Methodological Strengths

  • Registered protocol (PROSPERO) and PRISMA-compliant network meta-analysis.
  • Inclusion of 34 RCTs (n=3,040) with Bayesian ranking of interventions.

Limitations

  • Indirect comparisons predominate due to limited head-to-head RCTs.
  • Potential heterogeneity in interventions, settings, and outcome measurements.
  • Quality and risk of bias may vary across included trials.

Future Directions: Conduct head-to-head RCTs of top-ranked strategies, evaluate cost-effectiveness and implementation fidelity, and assess effects on long-term behavioral outcomes.

3. Continuous versus bolus norepinephrine administration to treat hypotension after induction of general anaesthesia in low-to-moderate risk noncardiac surgery patients: a randomised trial.

71Level IRCTBritish journal of anaesthesia · 2025PMID: 40318949

In a randomized trial of 261 analyzed low-to-moderate risk surgical patients, continuous norepinephrine infusion did not significantly reduce postinduction hypotension versus repeated manual boluses, as measured by the area under a MAP of 65 mmHg and duration <65 mmHg within 15 minutes of induction.

Impact: This negative RCT challenges a common assumption that continuous infusion is superior for preventing postinduction hypotension. It informs resource allocation and vasopressor strategies during routine induction.

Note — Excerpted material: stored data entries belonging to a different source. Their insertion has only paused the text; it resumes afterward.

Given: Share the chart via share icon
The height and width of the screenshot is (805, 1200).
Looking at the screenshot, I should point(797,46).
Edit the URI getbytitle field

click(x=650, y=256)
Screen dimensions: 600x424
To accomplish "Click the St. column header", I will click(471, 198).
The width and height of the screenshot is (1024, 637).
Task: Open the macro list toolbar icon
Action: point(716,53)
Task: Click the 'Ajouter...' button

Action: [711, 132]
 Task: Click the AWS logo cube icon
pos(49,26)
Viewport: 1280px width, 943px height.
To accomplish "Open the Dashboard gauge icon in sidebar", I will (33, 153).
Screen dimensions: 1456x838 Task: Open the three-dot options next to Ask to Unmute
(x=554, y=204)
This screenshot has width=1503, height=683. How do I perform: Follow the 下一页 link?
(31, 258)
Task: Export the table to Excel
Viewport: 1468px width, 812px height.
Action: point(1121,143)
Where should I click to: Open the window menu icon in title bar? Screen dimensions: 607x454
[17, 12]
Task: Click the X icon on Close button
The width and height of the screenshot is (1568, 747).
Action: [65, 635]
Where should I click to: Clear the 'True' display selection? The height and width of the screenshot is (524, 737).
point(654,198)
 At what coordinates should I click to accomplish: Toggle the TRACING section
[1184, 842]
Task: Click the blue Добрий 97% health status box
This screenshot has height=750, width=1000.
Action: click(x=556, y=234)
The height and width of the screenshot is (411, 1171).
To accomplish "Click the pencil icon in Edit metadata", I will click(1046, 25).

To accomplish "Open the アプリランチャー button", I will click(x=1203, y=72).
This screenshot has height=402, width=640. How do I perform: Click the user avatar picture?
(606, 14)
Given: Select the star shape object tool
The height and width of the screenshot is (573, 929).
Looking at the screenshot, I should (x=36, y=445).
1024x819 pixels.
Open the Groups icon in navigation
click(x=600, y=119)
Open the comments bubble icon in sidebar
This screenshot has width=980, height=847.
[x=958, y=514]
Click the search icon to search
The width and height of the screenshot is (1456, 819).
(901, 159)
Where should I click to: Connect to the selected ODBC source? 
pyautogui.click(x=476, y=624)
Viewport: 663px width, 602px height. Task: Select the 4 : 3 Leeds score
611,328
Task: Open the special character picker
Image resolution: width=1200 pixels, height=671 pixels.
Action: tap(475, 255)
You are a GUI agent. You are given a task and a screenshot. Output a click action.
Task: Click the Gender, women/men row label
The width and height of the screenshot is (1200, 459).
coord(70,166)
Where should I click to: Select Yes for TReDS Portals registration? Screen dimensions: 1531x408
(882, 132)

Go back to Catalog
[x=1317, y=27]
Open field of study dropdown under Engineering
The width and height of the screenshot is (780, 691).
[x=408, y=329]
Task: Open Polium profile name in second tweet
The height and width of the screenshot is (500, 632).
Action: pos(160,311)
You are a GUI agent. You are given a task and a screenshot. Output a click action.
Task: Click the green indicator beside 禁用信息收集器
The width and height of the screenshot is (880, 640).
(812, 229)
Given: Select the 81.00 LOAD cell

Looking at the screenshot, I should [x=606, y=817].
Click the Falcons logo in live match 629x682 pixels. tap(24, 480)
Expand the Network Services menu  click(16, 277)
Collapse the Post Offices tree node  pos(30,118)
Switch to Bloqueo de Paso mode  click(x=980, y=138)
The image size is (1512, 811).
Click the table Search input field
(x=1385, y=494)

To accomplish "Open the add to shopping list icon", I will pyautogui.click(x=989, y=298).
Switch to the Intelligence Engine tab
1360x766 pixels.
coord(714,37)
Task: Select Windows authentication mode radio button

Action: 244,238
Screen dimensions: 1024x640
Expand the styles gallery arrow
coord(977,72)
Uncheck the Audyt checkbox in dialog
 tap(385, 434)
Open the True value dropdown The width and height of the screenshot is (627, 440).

Clinical Implications: For low-to-moderate risk cases with intermittent noninvasive monitoring, bolus norepinephrine dosing is reasonable; prioritizing vigilant hemodynamic monitoring and individualized thresholds may be more impactful than defaulting to continuous infusion.

Key Findings

  • Primary endpoint (AUC below MAP 65 mmHg within 15 minutes) was not significantly different between continuous infusion and bolus dosing (3.6 vs 5.5 mmHg×min; P=0.070).
  • Duration of MAP <65 mmHg trended lower with infusion but was not significant (1.0 vs 1.4 minutes; P=0.052).
  • Both strategies were feasible via peripheral IV with intermittent oscillometric monitoring; continuous blinded noninvasive monitoring quantified hypotension.

Methodological Strengths

  • Randomized design with objective, blinded continuous blood pressure capture for outcome quantification.
  • Clinically relevant endpoint (MAP <65 mmHg AUC) during the critical peri-induction window.

Limitations

  • Blood pressure management was guided by intermittent oscillometry, which may attenuate detectable differences.
  • Restricted to low-to-moderate risk patients; results may not generalize to high-risk or invasive-monitoring populations.
  • Borderline p-values suggest the study may have been underpowered to detect small differences.

Future Directions: Evaluate high-risk cohorts with invasive continuous monitoring, standardized hemodynamic protocols, and cost/resource analyses comparing infusion versus bolus strategies.